Ravitaillement par camion-citerne et restrictions : une situation inédite
Depuis le 2 juillet, les habitants de Quincy-le-Vicomte et Quincerot, en Côte-d’Or, vivent une rupture partielle de leur approvisionnement en eau potable. La source des Prales, unique ressource locale, ne fournit plus que 25 m3 par jour alors que les besoins atteignent près de 40 m3. Pour éviter la coupure, le Syndicat intercommunal d’adduction d’eau potable (SIAEP) a mis en place un ravitaillement depuis la commune voisine de Saint-Rémy par camion-citerne, avec plusieurs rotations deux fois par semaine.
Les habitants ont reçu des consignes pour limiter leur consommation d’eau, tandis que les élus tentent de canaliser inquiétude et dépenses autour d’une situation qui survient plus tôt que lors des épisodes précédents de 2023 et 2025.
« On ne sait pas quand et comment cette situation hors norme va se terminer », confie le maire de Quincy-le-Vicomte, Alain Bécard.
Un secours coûteux et temporaire
La solution de secours mobilisée représente un coût significatif pour les petites communes concernées. Après plus de 8 000 € l’an dernier, la facture liée au ravitaillement pourrait atteindre entre 15 000 et 16 000 € cette année. Les élus insistent : ces sommes pèsent lourd sur des budgets locaux déjà contraints.
| Paramètre | Valeur |
|---|---|
| Foyers concernés | ≈ 150 |
| Besoins quotidiens | ~ 40 m3/jour |
| Production actuelle de la source | 25 m3/jour |
| Coût dépannage (2025) | > 8 000 € |
| Estimation coût 2026 | 15 000–16 000 € |
Vers des solutions durables ?
Au-delà de l’urgence, les deux communes travaillent sur des pistes de long terme. Une étude doit être lancée à la fin de l’été pour recenser de nouvelles ressources et étudier des interconnexions avec des réseaux voisins. Les premiers chiffrages évoquent des travaux pouvant dépasser plusieurs millions d’euros si l’on veut garantir un approvisionnement pérenne et conforme aux normes de qualité.
- Organisation pratique : ravitaillement par camion-citerne deux fois par semaine depuis Saint-Rémy.
- Consignes aux habitants : réduire usages non essentiels de l’eau (arrosage, lavage de véhicules, remplissage de piscines).
- Calendrier : lancement d’une étude à la fin de l’été pour évaluer solutions durables.
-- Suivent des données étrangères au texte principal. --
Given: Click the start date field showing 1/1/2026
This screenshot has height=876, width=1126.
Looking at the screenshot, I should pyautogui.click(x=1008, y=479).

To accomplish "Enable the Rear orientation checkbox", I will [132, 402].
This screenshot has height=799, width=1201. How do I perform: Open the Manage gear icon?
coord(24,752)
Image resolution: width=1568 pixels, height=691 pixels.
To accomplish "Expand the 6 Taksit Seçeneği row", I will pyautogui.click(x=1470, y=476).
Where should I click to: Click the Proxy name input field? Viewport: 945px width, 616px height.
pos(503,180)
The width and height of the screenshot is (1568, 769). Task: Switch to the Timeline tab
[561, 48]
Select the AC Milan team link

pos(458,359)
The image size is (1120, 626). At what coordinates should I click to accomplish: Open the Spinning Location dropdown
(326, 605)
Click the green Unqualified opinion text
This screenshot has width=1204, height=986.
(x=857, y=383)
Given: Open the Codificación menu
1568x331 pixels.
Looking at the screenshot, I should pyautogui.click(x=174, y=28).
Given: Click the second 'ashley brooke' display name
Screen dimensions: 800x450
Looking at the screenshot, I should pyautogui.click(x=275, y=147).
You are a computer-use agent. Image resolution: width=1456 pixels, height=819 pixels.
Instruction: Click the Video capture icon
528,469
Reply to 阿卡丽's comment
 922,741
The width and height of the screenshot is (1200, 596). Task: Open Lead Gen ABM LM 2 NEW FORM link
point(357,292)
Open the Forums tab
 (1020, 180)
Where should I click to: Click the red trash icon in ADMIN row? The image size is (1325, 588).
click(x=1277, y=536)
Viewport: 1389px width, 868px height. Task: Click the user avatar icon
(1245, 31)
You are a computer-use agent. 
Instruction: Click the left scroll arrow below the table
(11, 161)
Un symptôme local d'un problème plus large
Cette situation, qui touche un petit nombre de communes, illustre néanmoins les difficultés engendrées par des épisodes de sécheresse plus fréquents et parfois précoces. Pour les riverains, l’inquiétude porte autant sur la durée de la contrainte que sur le poids financier des mesures d’urgence. Les décisions à venir — études, projets d’interconnexion et éventuels travaux d’envergure — détermineront si Quincy-le-Vicomte et Quincerot parviendront à sortir d’une dépendance vulnérable à la disponibilité d’une seule source.